■ WHAT YOU WILL DO ■
Copy the stretch of material from the line containing "Given: Open Special" through the line containing "Action: 188,69", keeping every line as it stands, and leave the pictures out.

■ MATERIAL TO PROCESS ■
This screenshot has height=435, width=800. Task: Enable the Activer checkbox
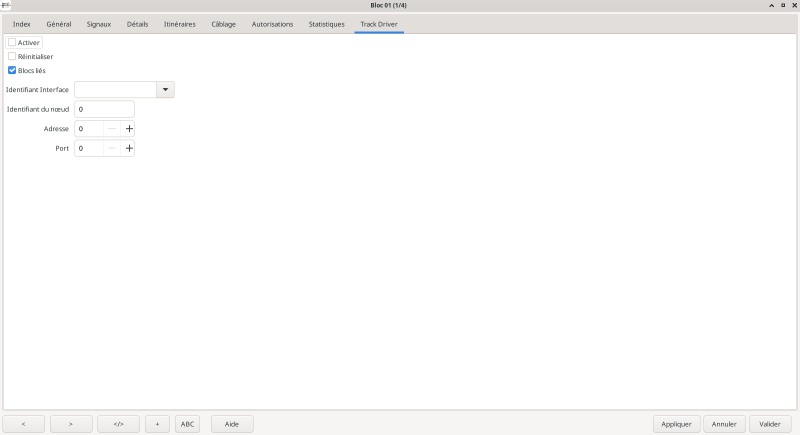point(12,43)
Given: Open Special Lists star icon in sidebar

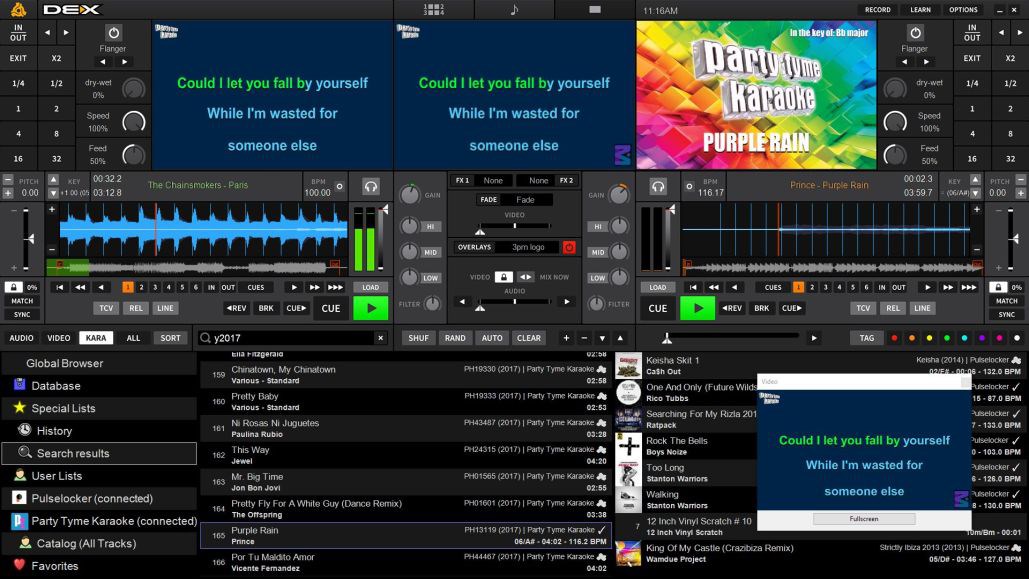Looking at the screenshot, I should pyautogui.click(x=17, y=408).
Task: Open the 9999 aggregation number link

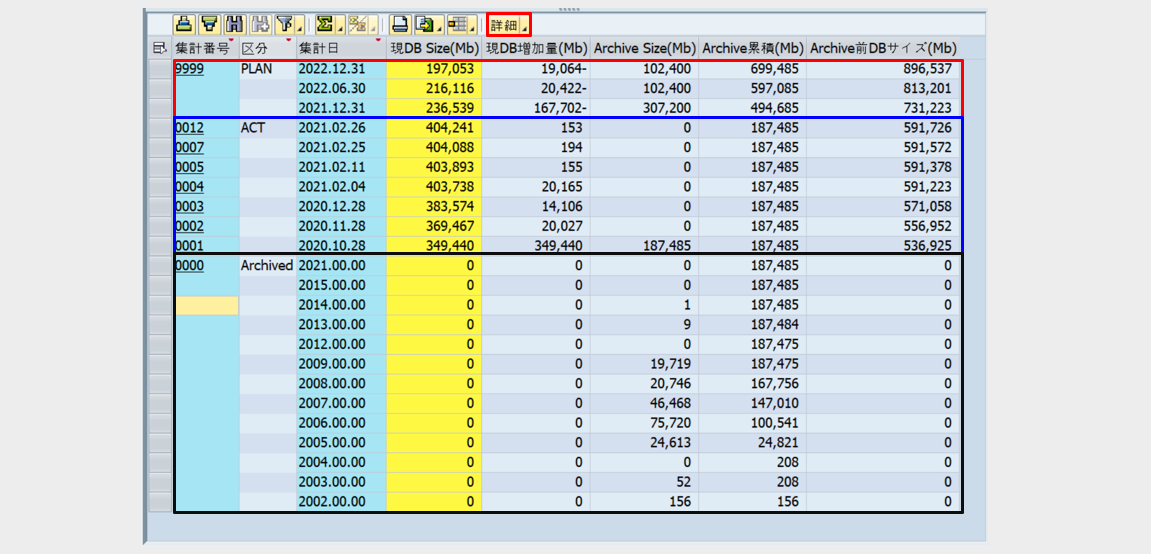Action: 188,69
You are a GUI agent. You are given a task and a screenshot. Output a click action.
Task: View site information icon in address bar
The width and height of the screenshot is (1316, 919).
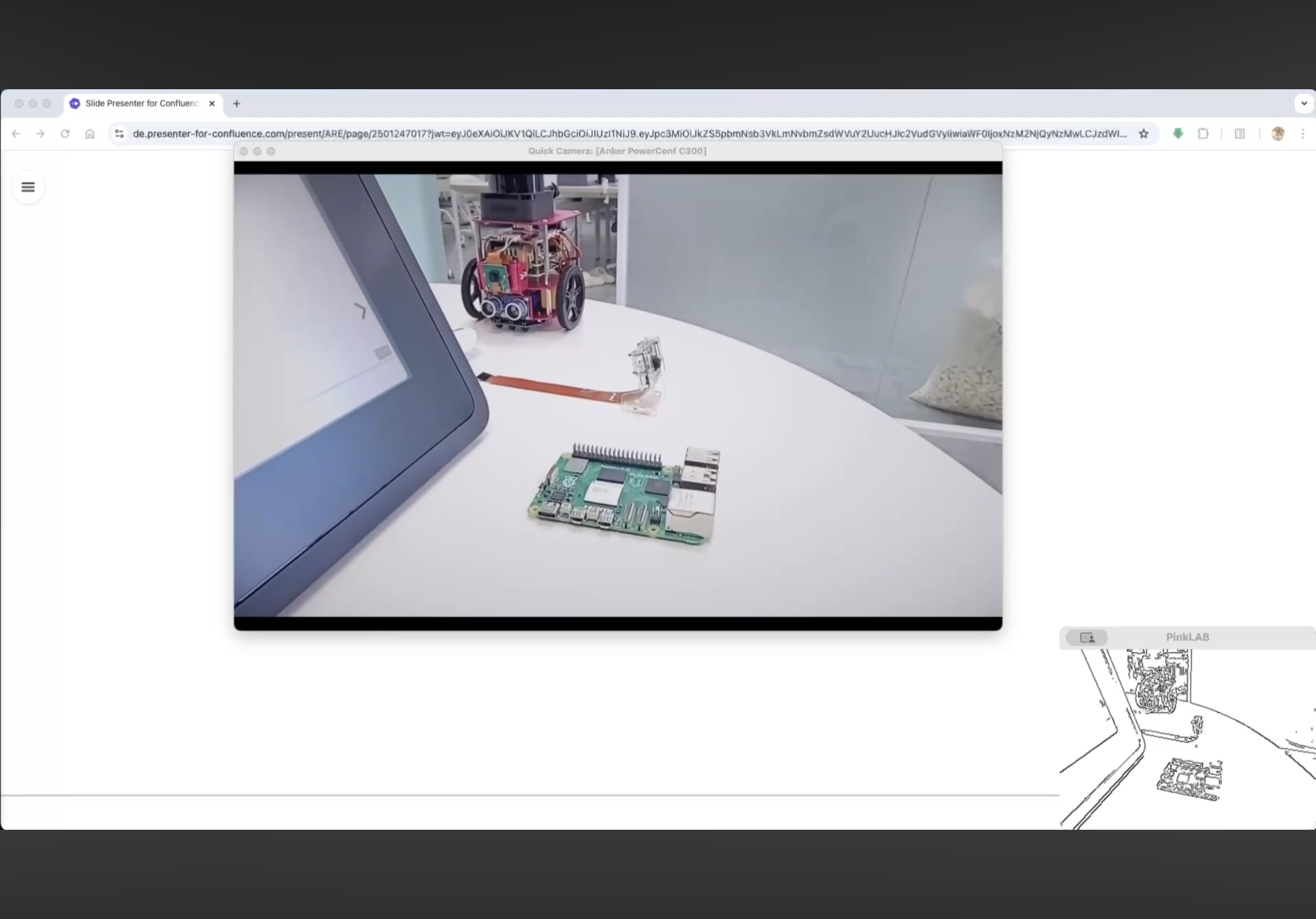[119, 134]
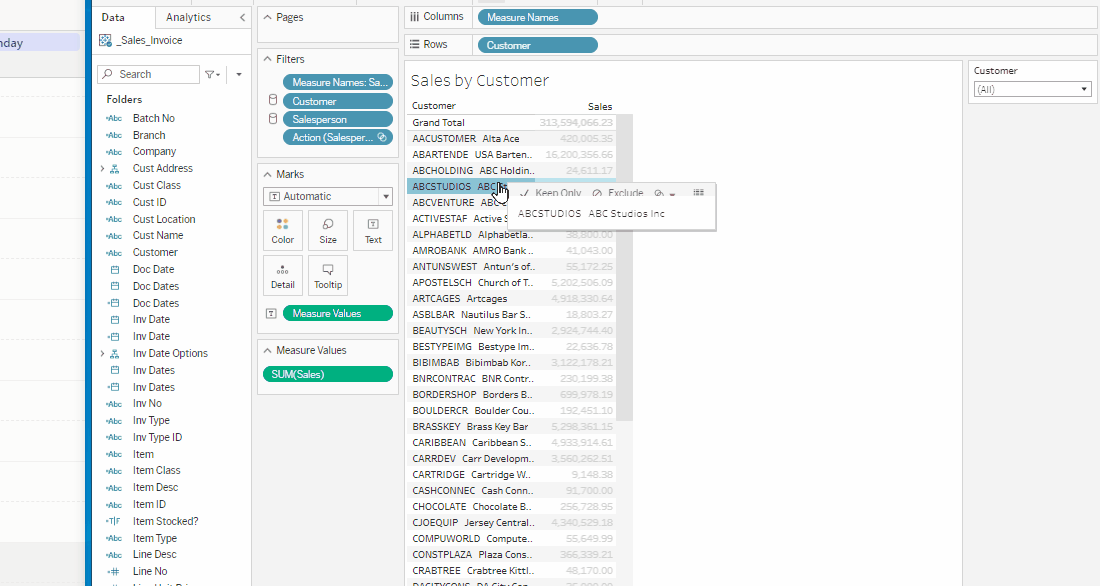
Task: Click the View Data icon in tooltip
Action: click(698, 193)
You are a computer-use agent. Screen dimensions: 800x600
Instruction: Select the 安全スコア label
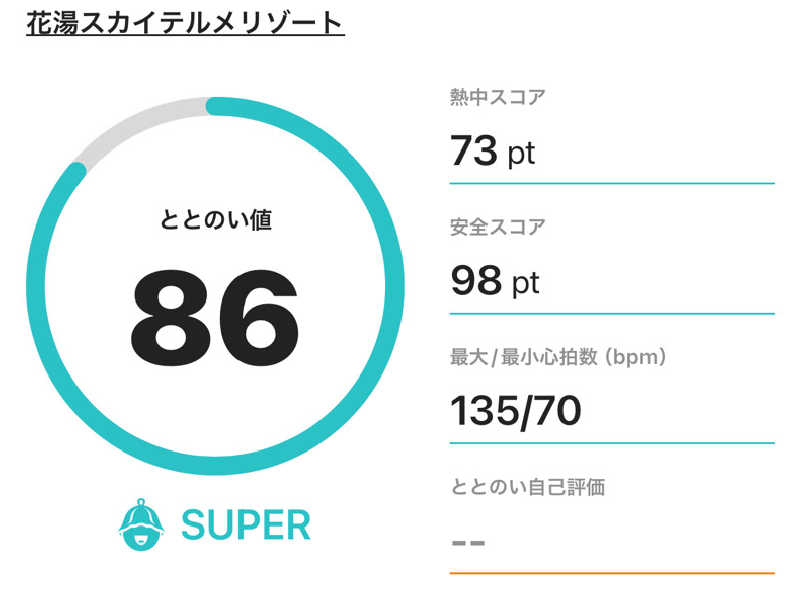[497, 227]
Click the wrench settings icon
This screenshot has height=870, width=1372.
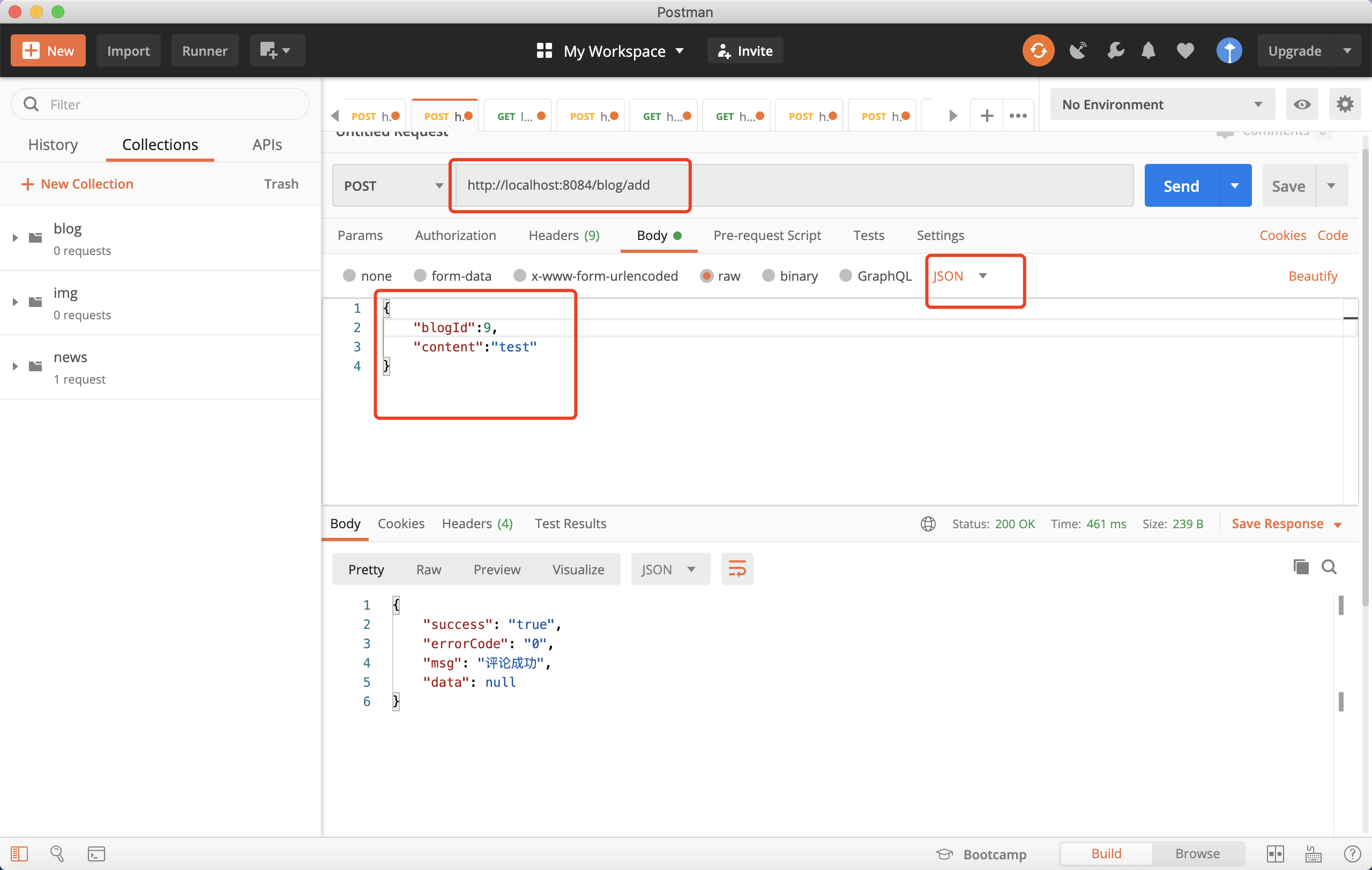tap(1115, 51)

■ EXERCISE OUTPUT ■
Given: Open Special Lists star icon in sidebar

Looking at the screenshot, I should pyautogui.click(x=17, y=408).
Task: Open the 9999 aggregation number link

Action: 188,69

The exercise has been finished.